Her organization, Women Defend Rojava, has written a letter to the UN Security Council “demanding several very concrete things that could put an end to the ethnic cleansing and the occupation” and putting pressure on UN participating nations to condemn Turkey’s actions. These demands include ending the Turkish occupation of Northeastern Syria, the UN providing border security, enforcement of a “no-fly zone,” formal disapproval of Turkish ethnic cleansing of the Kurdish people, and for the UN to consider “all ethnic groups of Syria and the elected women’s representatives.”

“Putting pressure on your representatives to in turn put pressure on those institutions to listen to these demands is really useful. It is really important that we have a unified voice. Even just writing letters, raising awareness is really important,” says Qercox.

Activists are looking for concrete ways to disrupt Turkey’s ability to continue its operation in Syria, to influence the direction of North Atlantic Treaty Organization countries’ treatment of Syria and to end outside aggression against the area. While continued ceasefires are being discussed, the previous one was selectively observed and often still allowed air raids on civilian targets. Activists say something much more comprehensive is needed to protect and ensure the survival of the revolutionary area.

“The situation is very, very grave right now, and it’s really imperative for anybody who considers themselves a progressive to do whatever they can to intervene,” says Debbie Bookchin, a journalist and activist with the Defend Rojava campaign.
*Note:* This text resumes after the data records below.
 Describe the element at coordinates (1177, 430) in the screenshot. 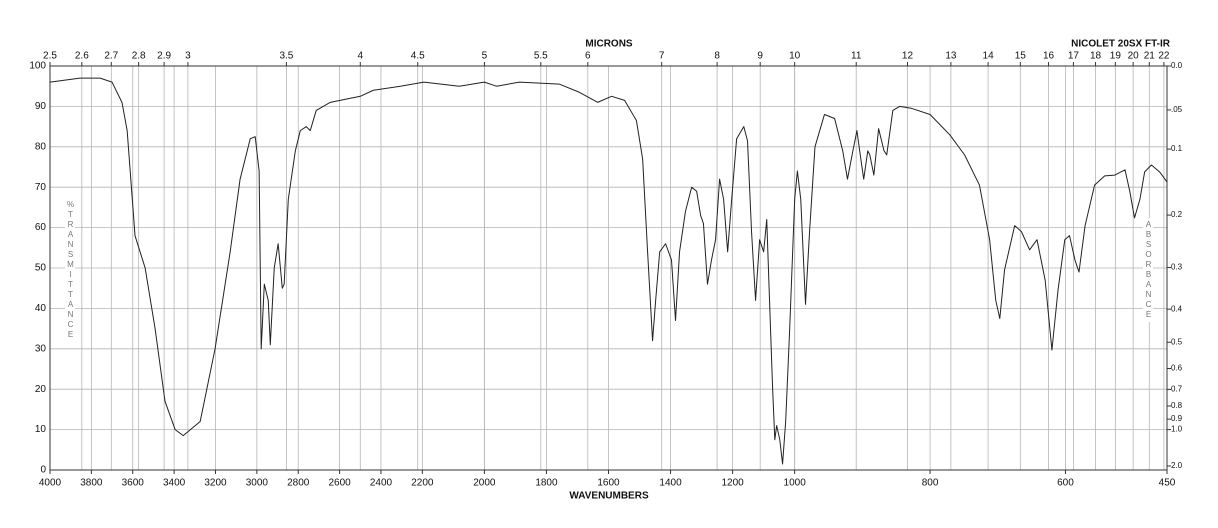

I see `y2-tick-label: 1.0` at that location.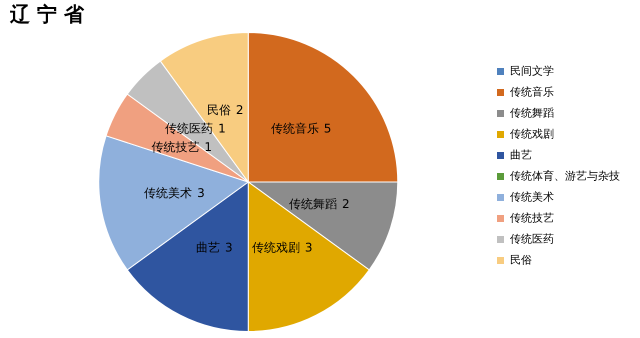  What do you see at coordinates (314, 204) in the screenshot?
I see `slice-label: 传统舞蹈` at bounding box center [314, 204].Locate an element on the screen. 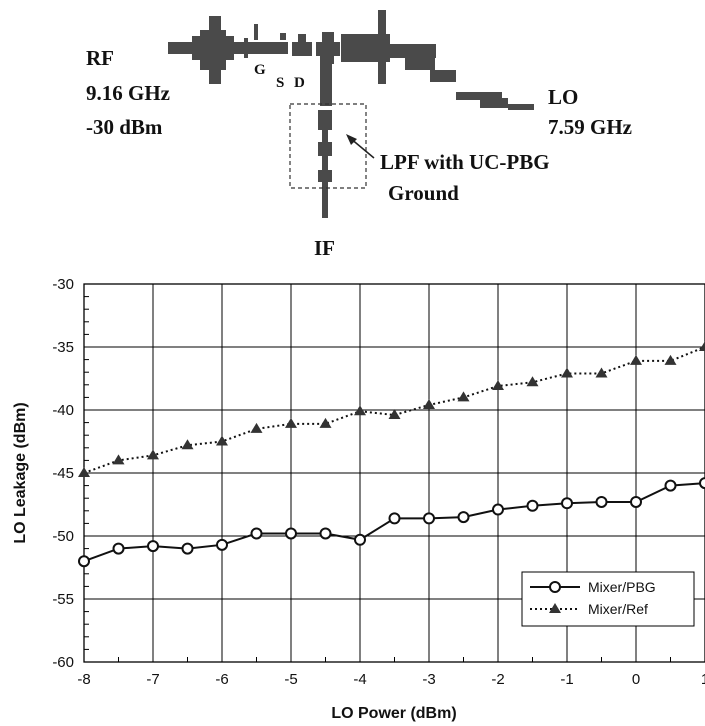  y-tick-label: -60 is located at coordinates (63, 662).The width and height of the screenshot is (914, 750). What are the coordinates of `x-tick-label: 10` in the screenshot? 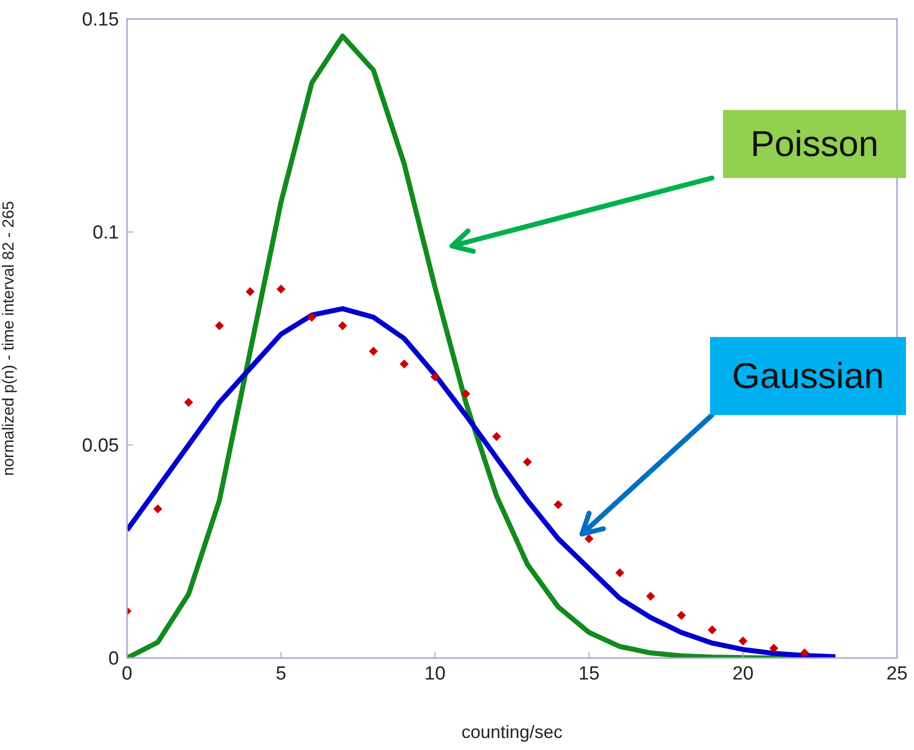 It's located at (435, 674).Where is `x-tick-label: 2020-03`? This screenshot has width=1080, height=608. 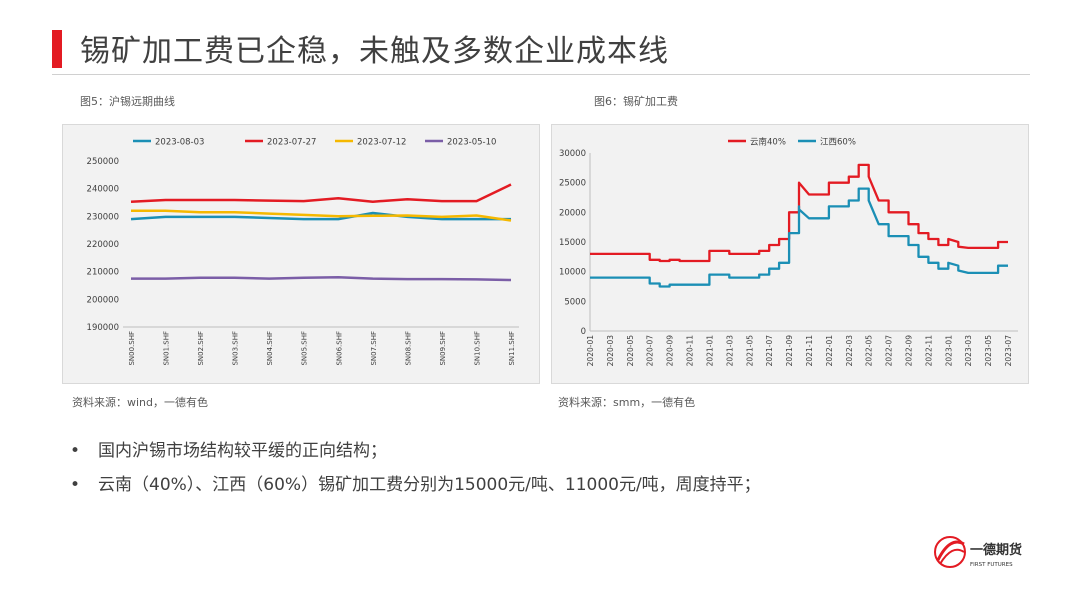
x-tick-label: 2020-03 is located at coordinates (610, 351).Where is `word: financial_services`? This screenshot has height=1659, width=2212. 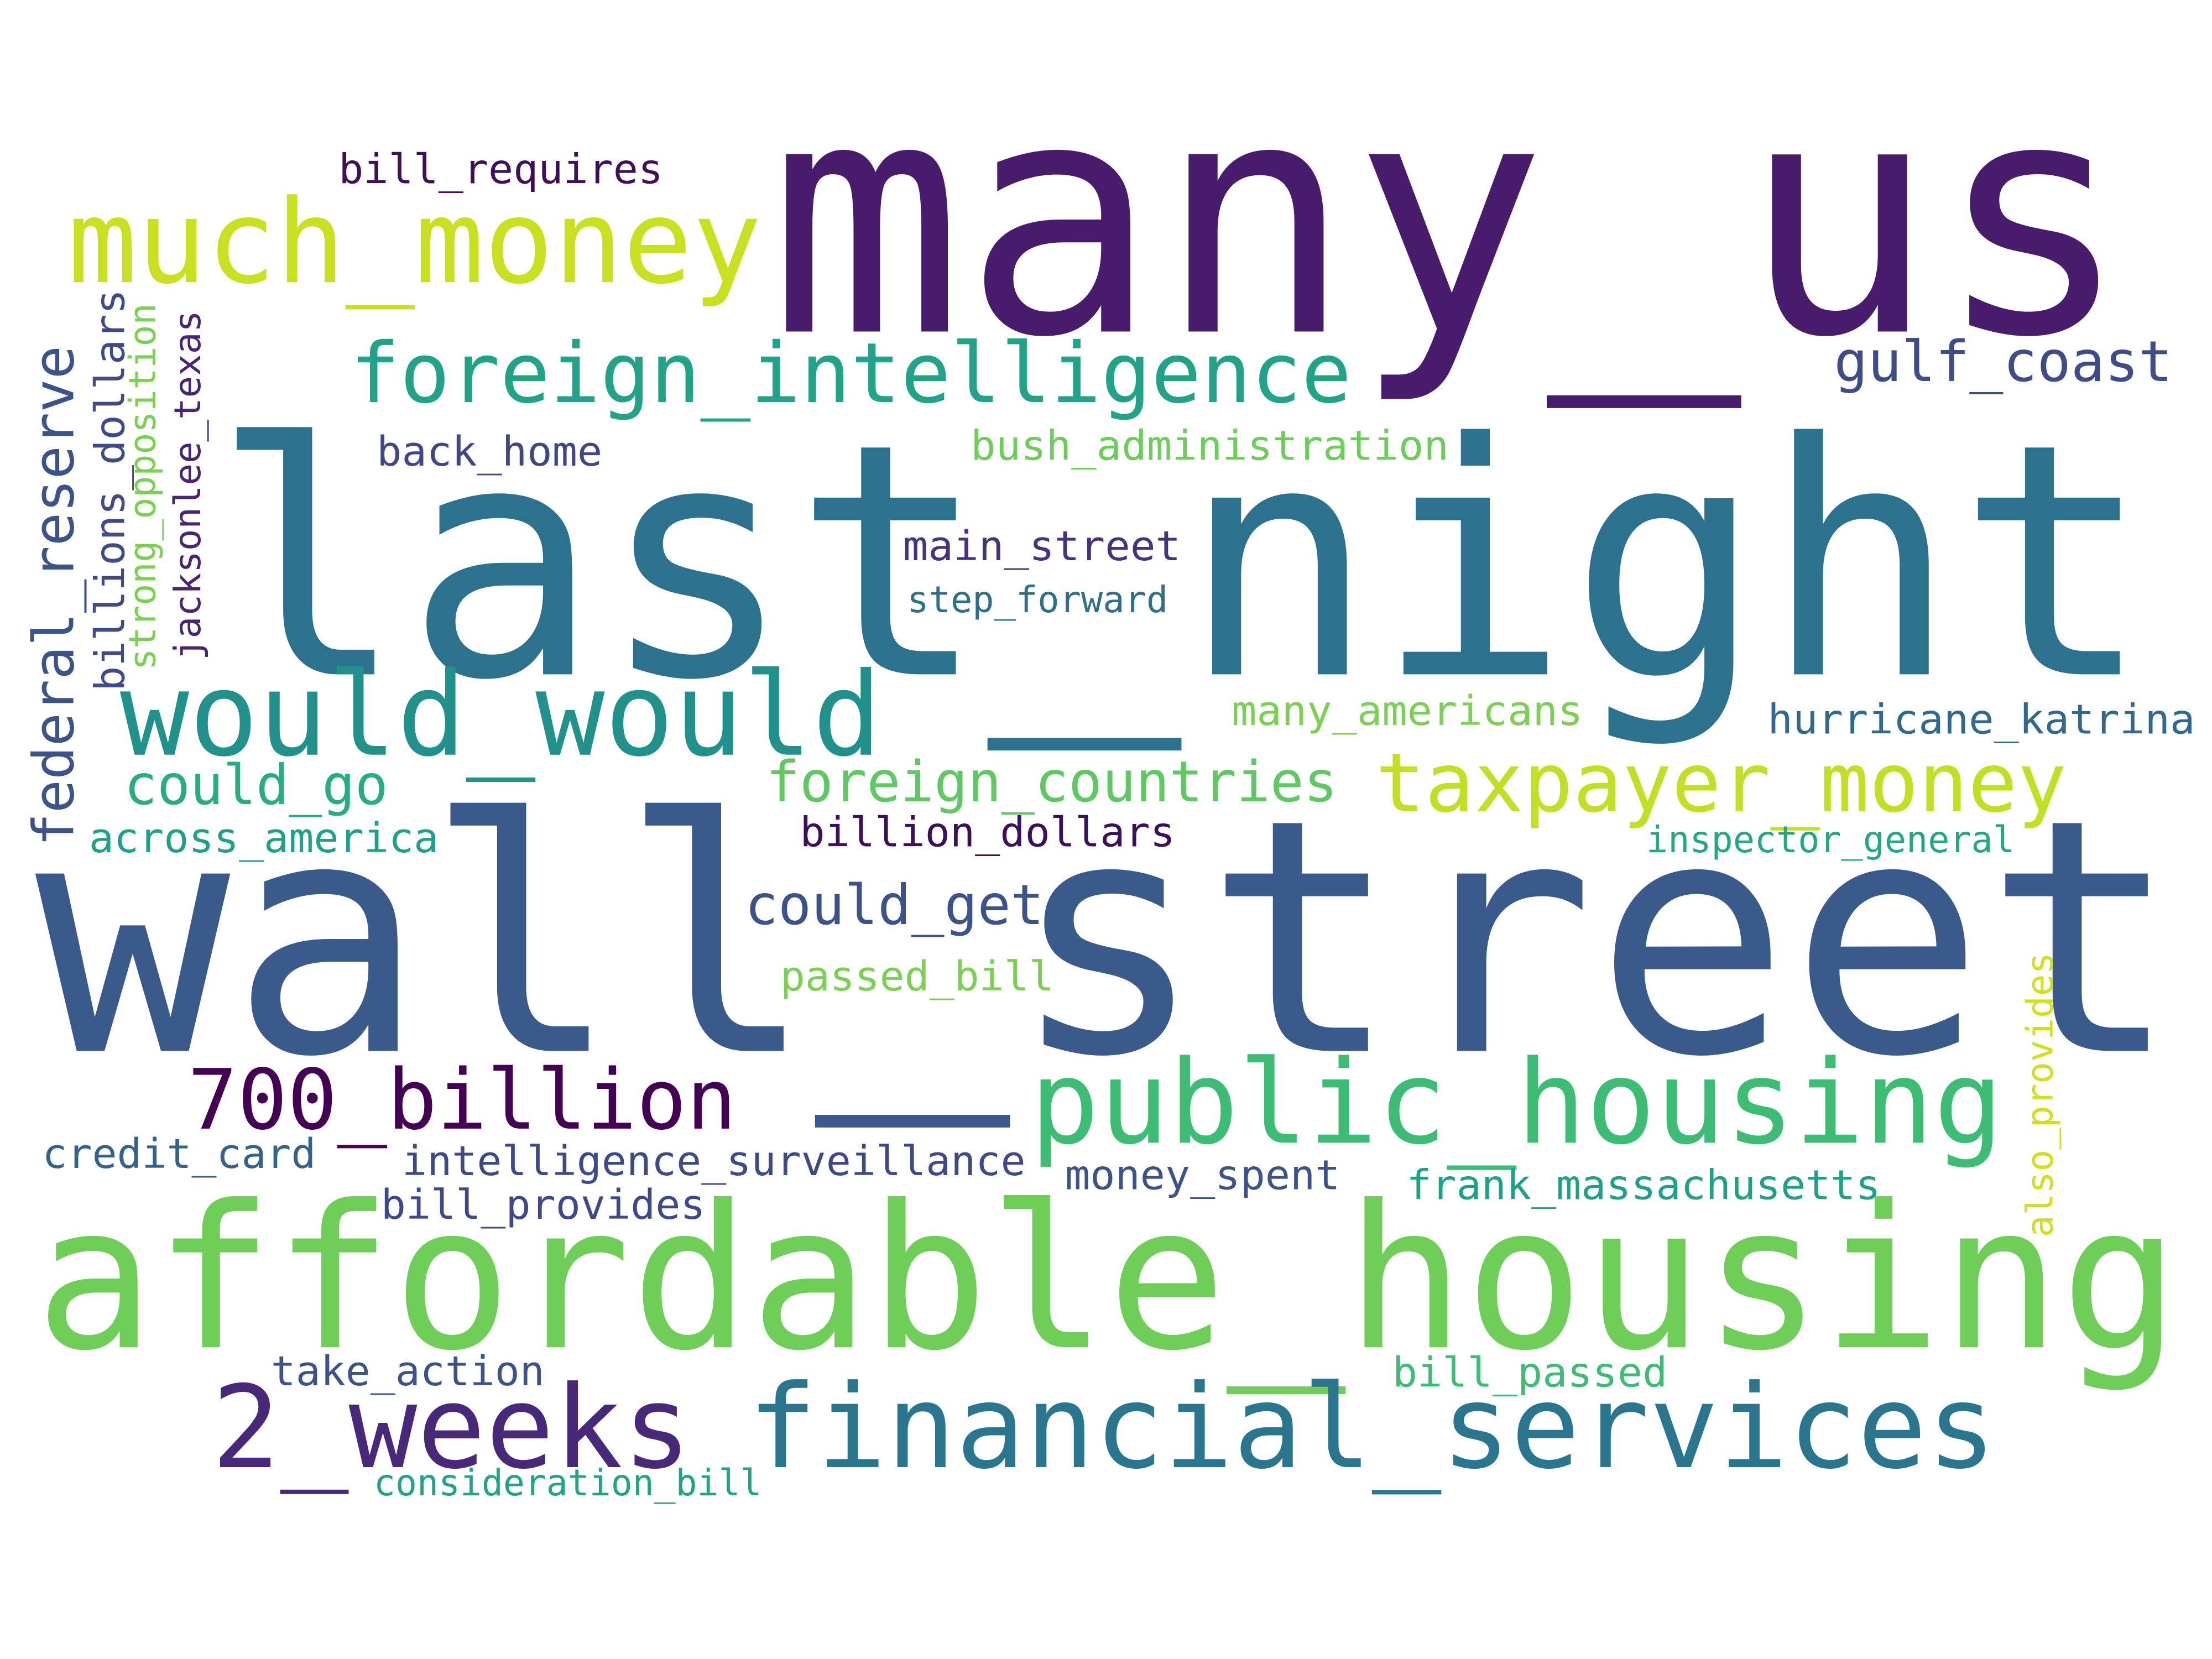 word: financial_services is located at coordinates (1372, 1428).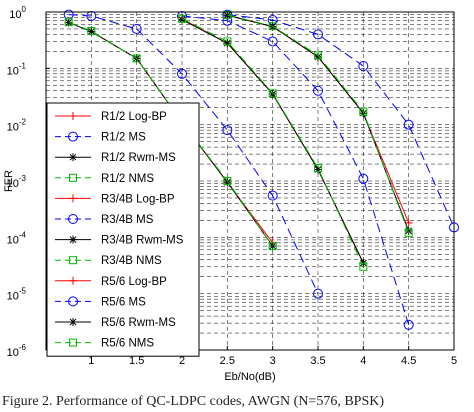  What do you see at coordinates (138, 323) in the screenshot?
I see `legend-label: R5/6 Rwm-MS` at bounding box center [138, 323].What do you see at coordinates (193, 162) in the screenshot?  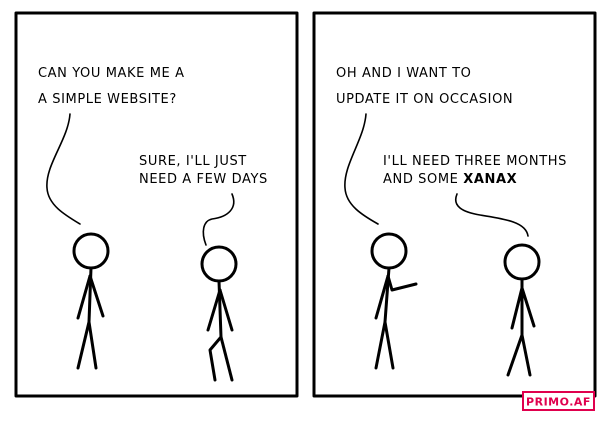 I see `left-developer-speech-line-1: SURE, I'LL JUST` at bounding box center [193, 162].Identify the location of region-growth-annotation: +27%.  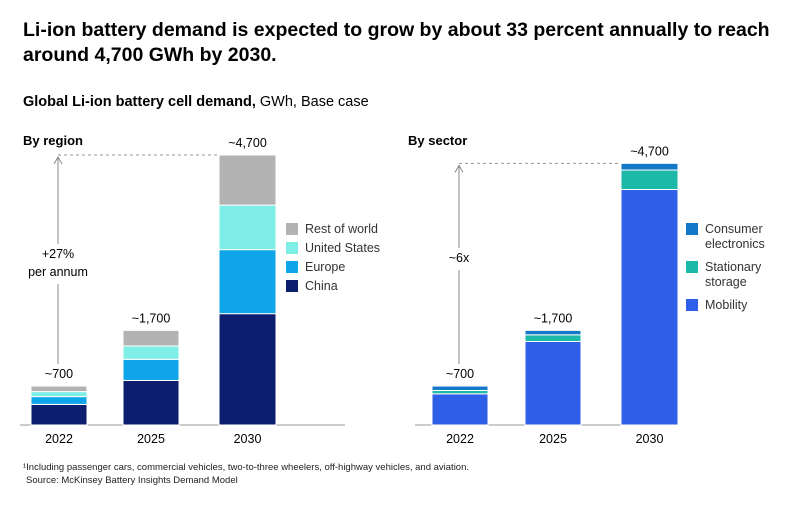
(58, 254).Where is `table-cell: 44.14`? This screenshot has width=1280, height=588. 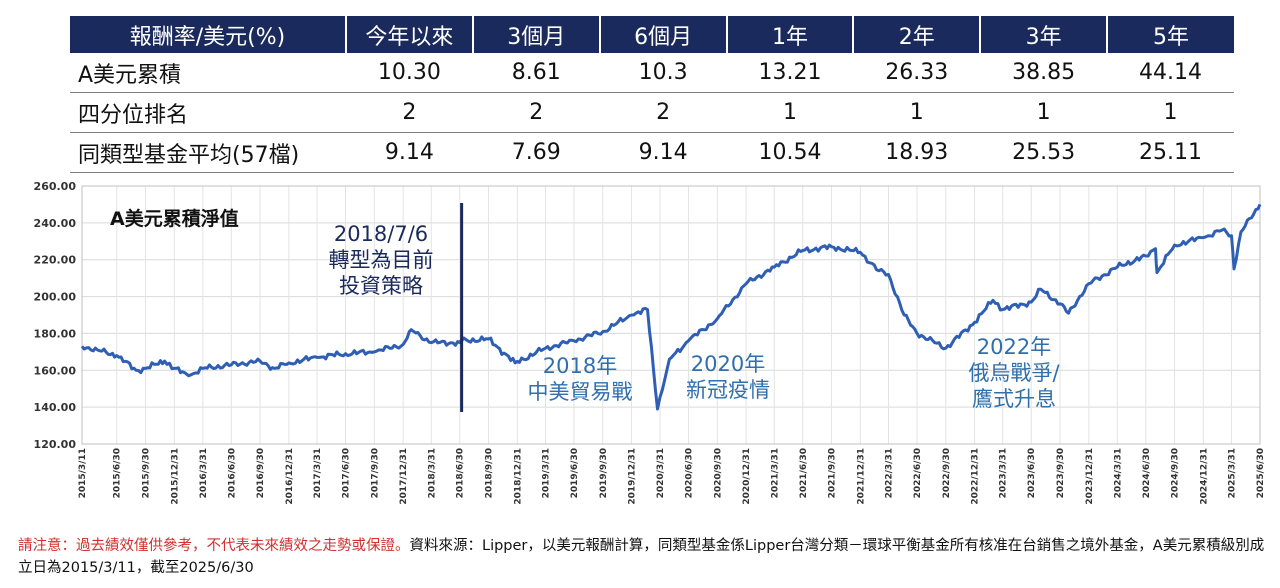
table-cell: 44.14 is located at coordinates (1170, 73).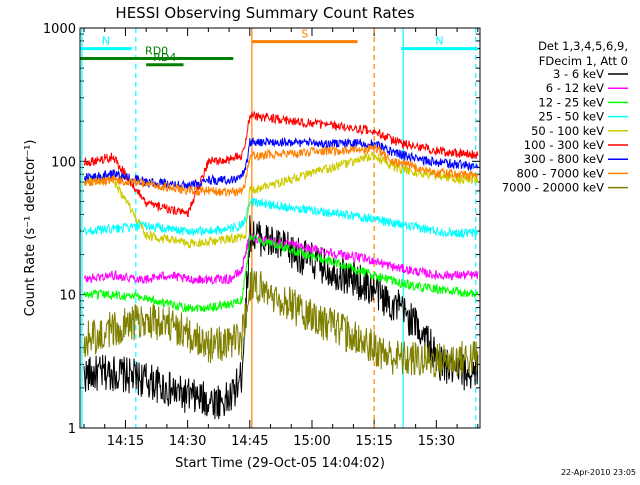 This screenshot has width=640, height=485. Describe the element at coordinates (584, 61) in the screenshot. I see `legend-header-line: FDecim 1, Att 0` at that location.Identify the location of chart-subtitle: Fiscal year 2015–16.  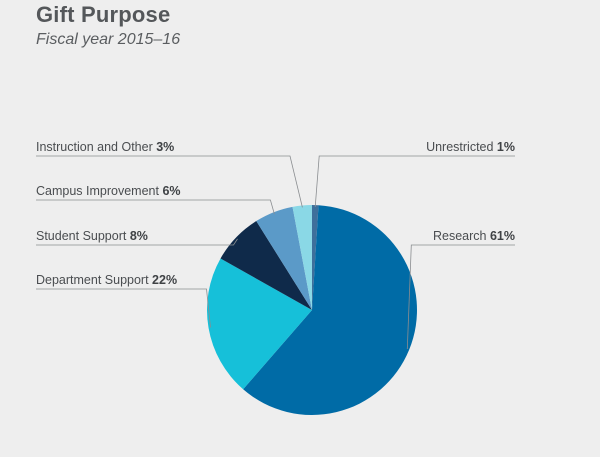
(108, 40).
Bookchin added that progressives must organize on the long-term level, divesting from companies that do business with Turkey. In addition, she said people in Rojava have expressed that one of the things they most want from people in the West is for them to talk with each other about what Rojava’s model represents and how a direct democratic model could work in the United States. She said their message to people in the U.S. was:

“Take these politics back into your own communities. Do what we’re doing. Emphasize feminism. Emphasize ecology. Emphasize direct democracy.”